BEGIN Raw records
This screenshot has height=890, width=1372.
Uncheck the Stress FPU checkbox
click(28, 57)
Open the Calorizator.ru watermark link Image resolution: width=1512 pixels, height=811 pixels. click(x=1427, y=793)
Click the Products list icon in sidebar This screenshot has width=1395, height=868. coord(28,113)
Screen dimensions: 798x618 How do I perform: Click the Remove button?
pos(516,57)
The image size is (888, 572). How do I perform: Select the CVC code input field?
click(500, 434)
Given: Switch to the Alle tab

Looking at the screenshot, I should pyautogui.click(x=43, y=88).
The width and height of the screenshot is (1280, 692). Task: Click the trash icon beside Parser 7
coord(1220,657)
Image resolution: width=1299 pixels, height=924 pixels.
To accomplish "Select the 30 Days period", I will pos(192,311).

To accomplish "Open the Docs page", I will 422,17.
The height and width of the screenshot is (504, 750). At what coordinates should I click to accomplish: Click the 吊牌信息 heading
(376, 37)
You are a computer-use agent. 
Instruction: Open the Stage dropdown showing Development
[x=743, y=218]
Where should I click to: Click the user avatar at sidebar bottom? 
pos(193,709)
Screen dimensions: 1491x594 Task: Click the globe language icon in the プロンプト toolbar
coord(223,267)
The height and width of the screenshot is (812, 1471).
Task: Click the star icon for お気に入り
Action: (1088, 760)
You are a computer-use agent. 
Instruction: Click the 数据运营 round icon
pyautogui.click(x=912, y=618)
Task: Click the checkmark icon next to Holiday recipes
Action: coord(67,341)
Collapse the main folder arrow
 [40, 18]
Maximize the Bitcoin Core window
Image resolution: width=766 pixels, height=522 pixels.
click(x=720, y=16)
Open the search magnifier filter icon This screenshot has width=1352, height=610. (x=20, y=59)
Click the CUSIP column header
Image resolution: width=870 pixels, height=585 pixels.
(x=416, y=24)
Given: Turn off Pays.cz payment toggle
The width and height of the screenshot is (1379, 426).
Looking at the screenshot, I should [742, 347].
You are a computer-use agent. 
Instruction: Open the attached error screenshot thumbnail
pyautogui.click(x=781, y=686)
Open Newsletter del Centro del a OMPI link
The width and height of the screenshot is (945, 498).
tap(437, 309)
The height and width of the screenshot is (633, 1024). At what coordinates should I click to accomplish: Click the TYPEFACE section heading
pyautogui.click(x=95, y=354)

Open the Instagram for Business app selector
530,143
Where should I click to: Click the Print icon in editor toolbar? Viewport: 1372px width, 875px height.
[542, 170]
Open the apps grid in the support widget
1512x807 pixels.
END Raw records
Job: Reproduce all the records above, replacing "computer-use agent" with "screen assistant" and keeping everything else the same.

Task result:
This screenshot has height=890, width=1372.
Uncheck the Stress FPU checkbox
click(28, 57)
Open the Calorizator.ru watermark link Image resolution: width=1512 pixels, height=811 pixels. click(x=1427, y=793)
Click the Products list icon in sidebar This screenshot has width=1395, height=868. coord(28,113)
Screen dimensions: 798x618 How do I perform: Click the Remove button?
pos(516,57)
The image size is (888, 572). How do I perform: Select the CVC code input field?
click(500, 434)
Given: Switch to the Alle tab

Looking at the screenshot, I should pyautogui.click(x=43, y=88).
The width and height of the screenshot is (1280, 692). Task: Click the trash icon beside Parser 7
coord(1220,657)
Image resolution: width=1299 pixels, height=924 pixels.
To accomplish "Select the 30 Days period", I will pos(192,311).

To accomplish "Open the Docs page", I will 422,17.
The height and width of the screenshot is (504, 750). At what coordinates should I click to accomplish: Click the 吊牌信息 heading
(376, 37)
You are a screen assistant. 
Instruction: Open the Stage dropdown showing Development
[x=743, y=218]
Where should I click to: Click the user avatar at sidebar bottom? 
pos(193,709)
Screen dimensions: 1491x594 Task: Click the globe language icon in the プロンプト toolbar
coord(223,267)
The height and width of the screenshot is (812, 1471).
Task: Click the star icon for お気に入り
Action: (1088, 760)
You are a screen assistant. 
Instruction: Click the 数据运营 round icon
pyautogui.click(x=912, y=618)
Task: Click the checkmark icon next to Holiday recipes
Action: coord(67,341)
Collapse the main folder arrow
 [40, 18]
Maximize the Bitcoin Core window
Image resolution: width=766 pixels, height=522 pixels.
click(x=720, y=16)
Open the search magnifier filter icon This screenshot has width=1352, height=610. (x=20, y=59)
Click the CUSIP column header
Image resolution: width=870 pixels, height=585 pixels.
(x=416, y=24)
Given: Turn off Pays.cz payment toggle
The width and height of the screenshot is (1379, 426).
Looking at the screenshot, I should [742, 347].
You are a screen assistant. 
Instruction: Open the attached error screenshot thumbnail
pyautogui.click(x=781, y=686)
Open Newsletter del Centro del a OMPI link
The width and height of the screenshot is (945, 498).
tap(437, 309)
The height and width of the screenshot is (633, 1024). At what coordinates should I click to accomplish: Click the TYPEFACE section heading
pyautogui.click(x=95, y=354)

Open the Instagram for Business app selector
530,143
Where should I click to: Click the Print icon in editor toolbar? Viewport: 1372px width, 875px height.
[542, 170]
Open the apps grid in the support widget
1512x807 pixels.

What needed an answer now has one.